Le soir la nostalgie fond sur elle comme un vol d'étourneaux.
Nos luttes, nos passions, nos cœurs, nos chagrins, nos injustices. L'indicible. J'ai tellement voulu la venger de ce que les hommes lui avaient fait subir : leurs mensonges, leurs trahisons. J'ai toujours détesté cette façon qu'elle avait d'aimer leur lâcheté, leur veulerie, leur faiblesse. Elle leur pardonnait tout et quand elle n'aimait plus faisait semblant d'ignorer, lâche elle-même après avoir tout supporté. Elle avait une telle image médiocre d'elle-même.

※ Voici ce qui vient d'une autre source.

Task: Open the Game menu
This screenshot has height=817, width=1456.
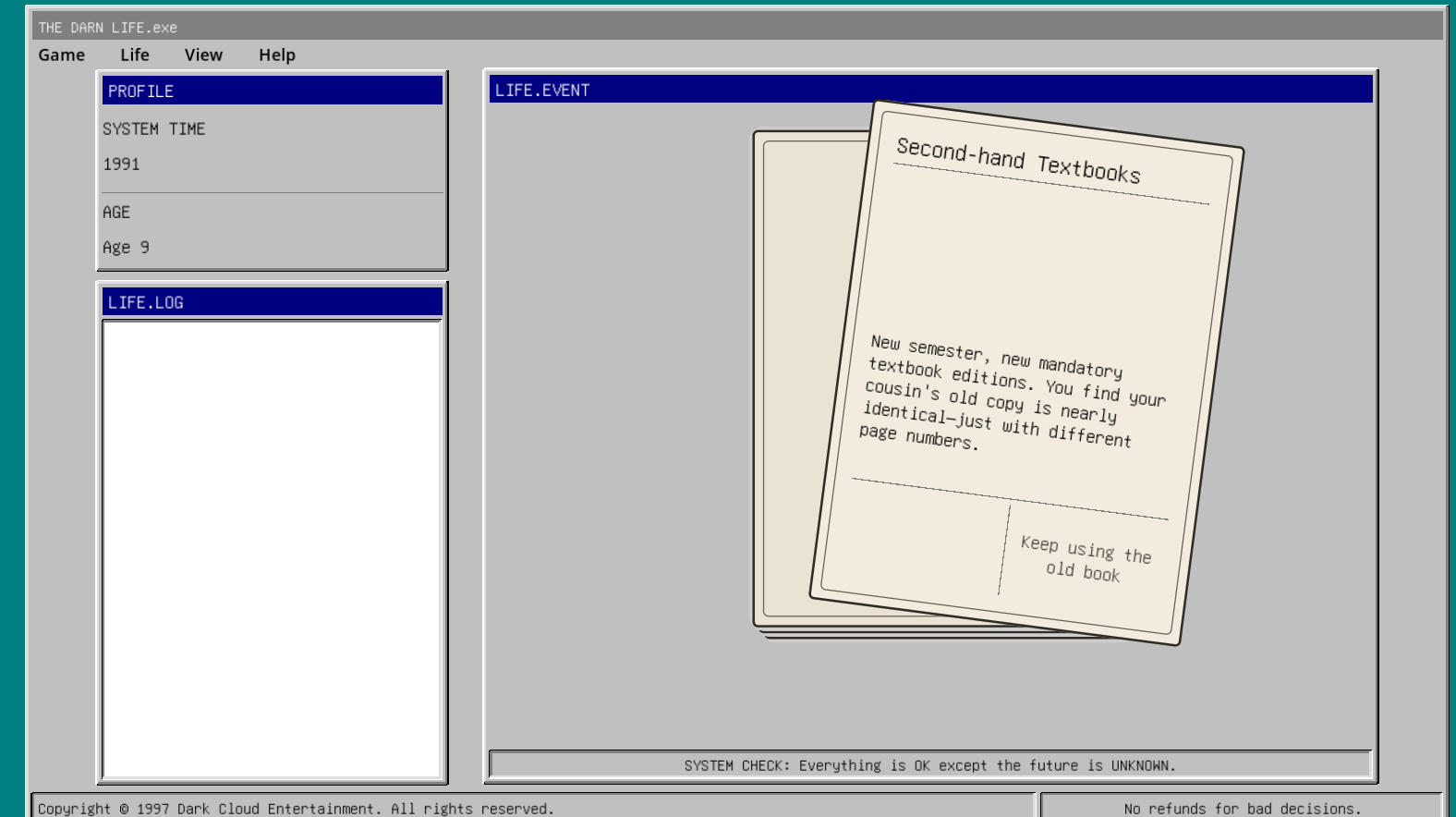Action: pyautogui.click(x=62, y=55)
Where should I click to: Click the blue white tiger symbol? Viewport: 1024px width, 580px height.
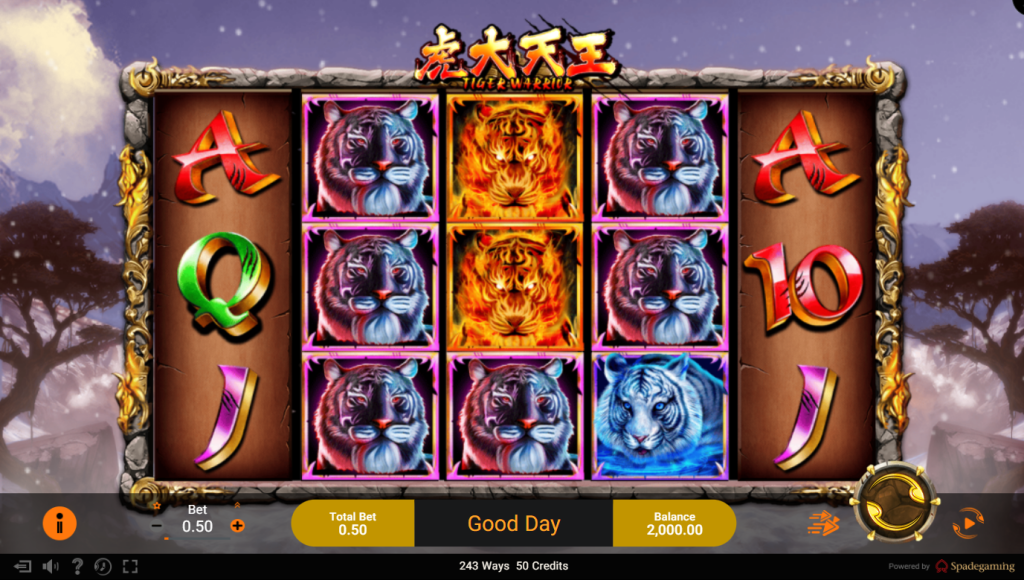(660, 415)
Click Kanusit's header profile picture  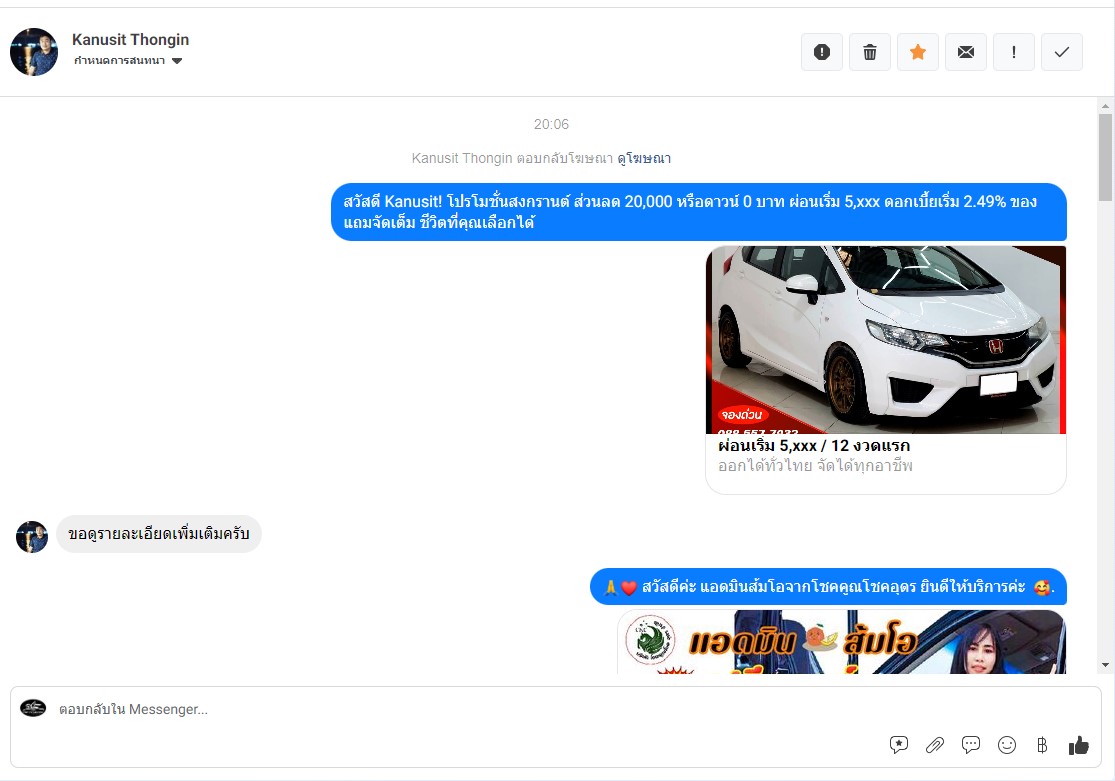click(34, 52)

Je n'ai jamais su aimer parce qu'elle aimait trop et que l'amour qu'elle me donnait en exemple me faisait peur.
Je la voulais pour moi toute seule, imaginais qu'elle m'aimerait plus si elle n'avait pas à supporter mes frères et mon père. J'ai sinistrement gagné la partie.
Elle pouvait aussi se mettre à ma place, endosser mes fautes (l'avortement) me trouver un amant ( P. ) Jouer l'intermédiaire ( M.) la complice (Tous les autres).
Elle n'a jamais vraiment été ma mère, elle était ma boîte aux lettres, une femme à la fois courageuse et frivole, inconsciente, indifférente. Elle sait presque tout de moi, tout ce que je ne pourrai pas écrire ni jamais évoquer.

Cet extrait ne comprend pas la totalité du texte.